How should researchers applying machine learning to quantitative finance address the field’s data limitations, which exacerbate data snooping bias? In their October 2018 paper entitled “A Backtesting Protocol in the Era of Machine Learning”, Robert Arnott, Campbell Harvey and Harry Markowitz take a step back and re-examine financial markets research methods, with focus on suppressing backtest overfitting of investment strategies. They introduce a research protocol recognizing that self-deception is easy. Their goal is that the protocol offers the best way to match or beat expectations in live trading. Based on logic and their collective experience, they conclude that:
- 55 years of broad, high-quality firm/stock data are available. This sample is tiny for most machine learning applications, and impossibly small for advanced methods such as deep learning.
- In this environment, with intensive backtesting, false strategies can survive simple cross-validation (such as a single validation test).
- When data are so limited, economic foundations are critical.
- The proposed research protocol has seven elements:
- Carefully guide machine learning tests by a prior reasonable hypothesis. Any hint that review of data preceded hypothesis development is a red flag.
- Keep track of everything tried, including combinations of variables, as a source of data snooping bias. Understand the secondary bias derived from the entire community of researchers working on similar backtests.

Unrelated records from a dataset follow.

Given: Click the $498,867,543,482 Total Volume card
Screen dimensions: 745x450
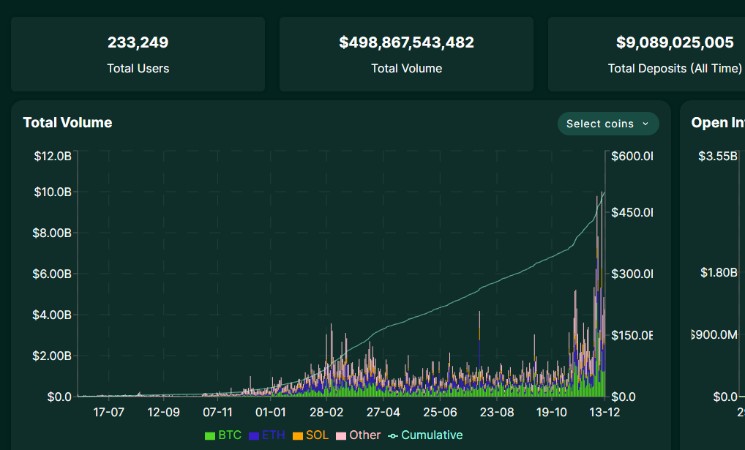Looking at the screenshot, I should (406, 54).
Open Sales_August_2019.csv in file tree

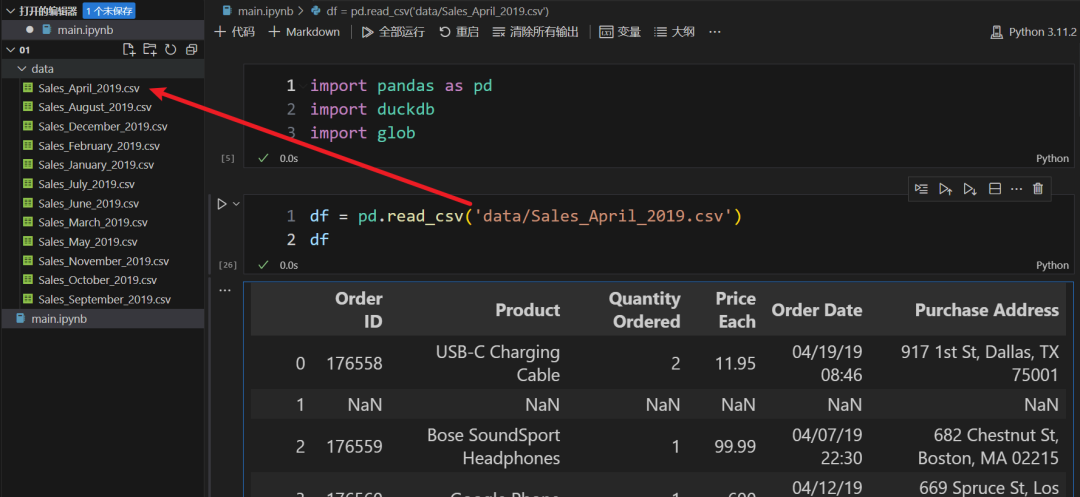pos(94,107)
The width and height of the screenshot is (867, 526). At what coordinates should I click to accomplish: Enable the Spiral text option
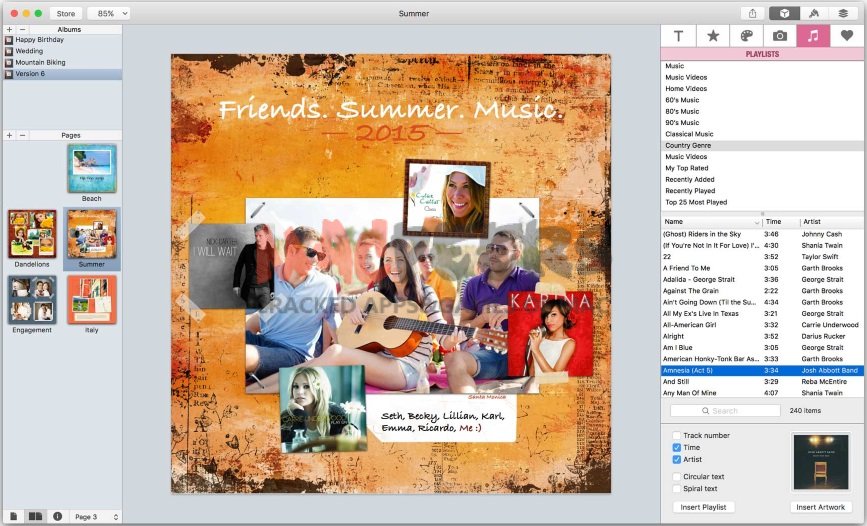coord(677,489)
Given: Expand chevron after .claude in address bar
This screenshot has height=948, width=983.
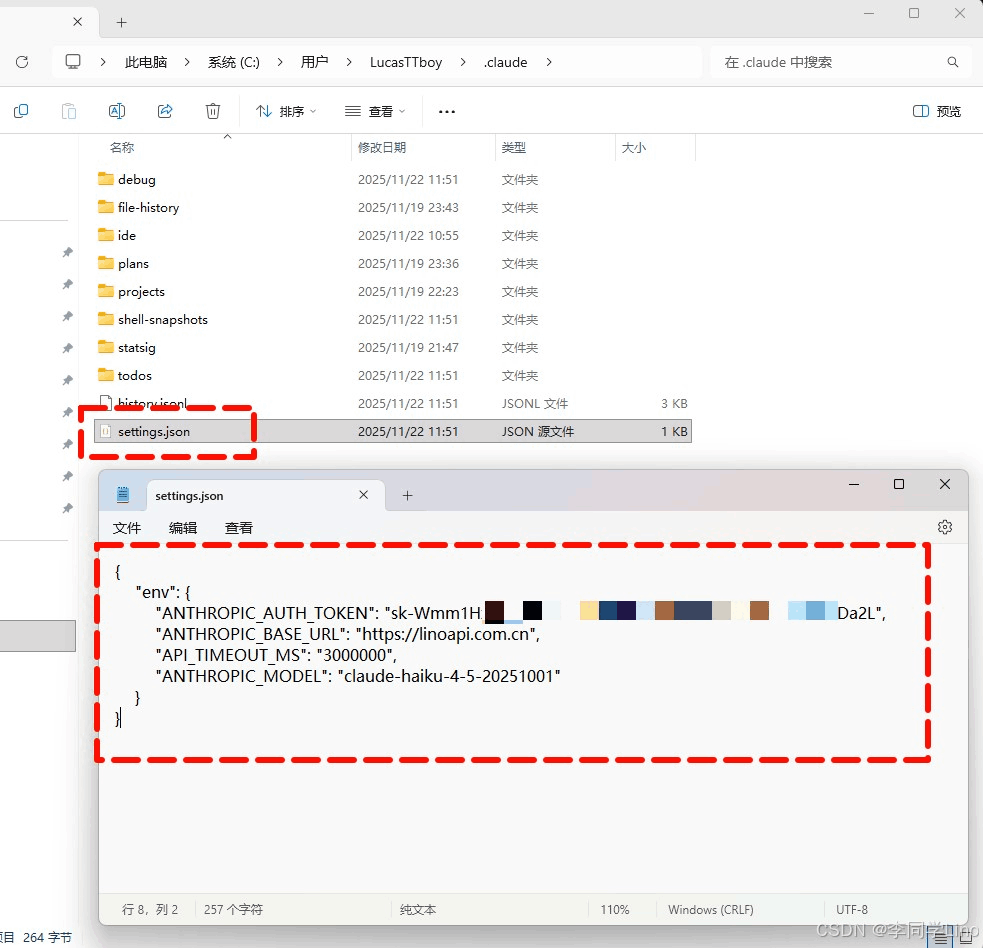Looking at the screenshot, I should click(x=549, y=62).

- Specify and clean the training sample in advance, before examining the data. Acknowledge that transformations such as winsorizing/exclusion of outliers and volatility scaling amount to introducing additional variables.
- Understand that researcher experience contaminates any hold-out sample during which the researcher lived, such that true historical out-of-sample data hardly exist. The only truly fresh samples are live trading data. Iterated out-of-sample testing of model variations is overfitting, not out-of-sample testing. All research must account for contemporaneous trading frictions and implementation barriers.
- Understand that studying and refining a model generally increases the mismatch between expectations and true performance. While modifications are a natural response to failure, they generally increase overfitting and may worsen live trading performance.
- Investment managers should not accept machine learning as a black box. The greater the complexity of a model and the greater the reliance on non-intuitive relationships, the greater the mismatch between backtest and live results.
- Organizations/customers should reward researchers for good science, not good backtest results, with the expectation that most tests will fail. Incentivizing good backtests encourages data snooping.
The following protocol summary, extracted from the paper, alternatively summarizes the seven elements.
In summary, the proposed financial markets research protocol balances dual objectives of suppressing false strategies while discovering good ones.
Cautions regarding conclusions include:
- Conventional incentives work against adoption of the proposed research protocol.
- Research on contemporaneous trading frictions and implementation barriers (such as shorting constraints) is thin. These costs/barriers vary considerably across types of investors.
- Costs should also include those for initial research and for recurring research/analyses to support implementation.